Mbeki's thinking has held fast under his former party deputy and rival, current President Zuma, who is weak and uninterested in foreign policy. If anything, this approach has intensified since late 2010, when China formally invited South Africa to join the BRICS. This was heralded as an important moment for South Africa. "There can be no greater validation than to be invited as a partner by the BRIC nations," trumpeted one proud letter to a newspaper. "Emerging markets are countries of potential."
By sheer numbers alone, South Africa doesn't deserve to belong among the BRIC countries. Its GDP and rate of economic growth rank below other emerging economies like Indonesia and Argentina. It has fewer people than Thailand and Iran, fewer exports than Malaysia and Turkey, and one of the world's highest unemployment rates. The anointment was, instead, about potential; Johannesburg is considered the gateway to Africa, and Africa, whose middle class has swelled almost 40 percent over the last decade, is on the rise.

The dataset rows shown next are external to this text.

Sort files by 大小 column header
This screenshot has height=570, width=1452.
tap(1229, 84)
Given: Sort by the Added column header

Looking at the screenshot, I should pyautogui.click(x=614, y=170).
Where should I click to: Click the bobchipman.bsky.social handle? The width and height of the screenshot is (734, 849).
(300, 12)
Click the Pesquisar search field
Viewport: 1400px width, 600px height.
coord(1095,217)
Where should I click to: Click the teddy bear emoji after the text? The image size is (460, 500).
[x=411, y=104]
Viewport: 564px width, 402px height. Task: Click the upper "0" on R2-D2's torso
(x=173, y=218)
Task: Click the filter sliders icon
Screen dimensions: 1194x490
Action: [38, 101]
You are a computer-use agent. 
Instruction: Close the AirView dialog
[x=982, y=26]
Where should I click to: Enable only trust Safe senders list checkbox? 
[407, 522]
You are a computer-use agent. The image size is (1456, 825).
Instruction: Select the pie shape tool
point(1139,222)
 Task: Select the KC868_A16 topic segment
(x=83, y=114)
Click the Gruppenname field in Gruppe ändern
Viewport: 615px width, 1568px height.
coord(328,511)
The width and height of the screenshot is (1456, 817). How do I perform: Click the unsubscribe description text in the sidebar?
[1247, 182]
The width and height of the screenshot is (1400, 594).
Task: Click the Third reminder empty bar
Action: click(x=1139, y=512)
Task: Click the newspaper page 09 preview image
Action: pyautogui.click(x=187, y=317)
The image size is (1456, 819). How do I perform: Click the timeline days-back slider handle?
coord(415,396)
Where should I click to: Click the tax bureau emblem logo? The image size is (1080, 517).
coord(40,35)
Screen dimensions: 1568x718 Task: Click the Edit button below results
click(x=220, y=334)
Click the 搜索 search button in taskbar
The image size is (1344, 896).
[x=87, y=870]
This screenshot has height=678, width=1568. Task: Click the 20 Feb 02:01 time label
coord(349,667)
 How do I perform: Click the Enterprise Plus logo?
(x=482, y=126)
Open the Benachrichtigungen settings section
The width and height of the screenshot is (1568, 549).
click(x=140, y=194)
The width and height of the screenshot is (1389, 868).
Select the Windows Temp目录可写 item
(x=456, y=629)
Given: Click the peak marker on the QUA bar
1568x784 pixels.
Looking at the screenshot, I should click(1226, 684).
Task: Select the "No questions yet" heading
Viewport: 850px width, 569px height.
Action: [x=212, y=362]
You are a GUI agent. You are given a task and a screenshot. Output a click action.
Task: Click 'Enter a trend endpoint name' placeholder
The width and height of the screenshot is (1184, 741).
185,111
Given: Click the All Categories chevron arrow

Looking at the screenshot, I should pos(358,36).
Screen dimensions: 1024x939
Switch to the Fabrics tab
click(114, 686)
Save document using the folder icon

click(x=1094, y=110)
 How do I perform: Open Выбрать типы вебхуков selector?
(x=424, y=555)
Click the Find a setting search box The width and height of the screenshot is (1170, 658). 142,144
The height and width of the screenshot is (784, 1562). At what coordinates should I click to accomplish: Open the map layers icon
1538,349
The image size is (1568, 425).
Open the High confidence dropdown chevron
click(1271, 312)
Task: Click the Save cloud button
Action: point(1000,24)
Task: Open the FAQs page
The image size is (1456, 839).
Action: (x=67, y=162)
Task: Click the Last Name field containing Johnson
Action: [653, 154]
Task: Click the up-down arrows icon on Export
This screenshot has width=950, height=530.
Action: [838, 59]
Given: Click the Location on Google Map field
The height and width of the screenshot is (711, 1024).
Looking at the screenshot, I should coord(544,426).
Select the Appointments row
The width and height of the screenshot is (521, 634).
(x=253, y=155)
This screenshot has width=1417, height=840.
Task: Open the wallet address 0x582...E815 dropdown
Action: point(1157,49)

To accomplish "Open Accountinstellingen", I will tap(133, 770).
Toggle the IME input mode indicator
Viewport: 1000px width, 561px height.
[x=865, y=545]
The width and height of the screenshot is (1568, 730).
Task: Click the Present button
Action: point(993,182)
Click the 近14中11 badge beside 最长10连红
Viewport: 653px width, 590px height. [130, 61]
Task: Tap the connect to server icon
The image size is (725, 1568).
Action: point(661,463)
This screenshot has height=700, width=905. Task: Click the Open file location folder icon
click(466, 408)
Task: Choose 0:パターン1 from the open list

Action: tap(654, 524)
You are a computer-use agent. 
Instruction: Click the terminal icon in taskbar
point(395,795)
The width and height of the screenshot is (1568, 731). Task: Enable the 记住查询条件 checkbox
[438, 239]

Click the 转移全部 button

So when South Africa casts about for models these days, trying to figure out how it can be a regional leader with an economy that powers that leadership, China often comes up. The South African government is increasingly embarrassed by the levels of poverty that have persisted so long after the end of white-minority rule; the income gap has actually widened since 1994. China, meanwhile, represents a country that developed aggressively "on its own terms," as I've heard several South Africans put it, not those dictated by the World Bank or the West.
In 2010, on a trip to Beijing, Zuma praised China's "political discipline" as a potential "recipe" for his country's so far elusive "economic success." As for pre-revolutionary Libya, a businessman who had worked in Tripoli put into words the envy heard from other South Africans over Qaddafi's social welfare system -- something the ANC has strived, but often failed, to create in post-apartheid South Africa. "Every household gets a television set, which is renewed every third year, and a laptop every fourth year," he marveled. (At least that's what Qaddafi's government told him.)
South Africa is still a teenager, young on the world stage. Its reluctance to stand firm on moral issues stems not only from a desire to curry favor with wealthy pariahs, but also from a deeper tension over what kind of country it wants to be, both domestically (should every household have a TV set?) and internationally (should South Africa condemn its autocratic neighbors?).
Not all South Africans have given up on urging their country to act as the world's conscience. The popular news website the Daily Maverick invoked the example of Mandela in pleading for the government to extend "a hand of friendship" to oppressed peoples and embrace the Dalai Lama. But the post-Mandela generation of South African leaders is not content to occupy a niche on morality like Bhutan's niche on happiness; they dream of a grander future than one in which South Africa's primary export remains a kind of Gross National Blamelessness. They yearn for the space to act as unabashedly "pragmatically as the Chinese," as Johannesburg political scientist Adam Habib told me.
Caught between these poles, South Africa has resorted to blaming its erratic behavior on bureaucratic foul-ups, suggesting, incredibly, that the 76-year-old lama himself had screwed up his visa application, and explaining away its flip-flopping over the Libya no-fly zone by claiming its diplomats hadn't entirely understood the U.N. resolution's language. But such excuses are increasingly embarrassing -- and unsustainable. South Africa may be a vacillating teenager now, but sooner or later it will have to decide what it wants to be when it grows up.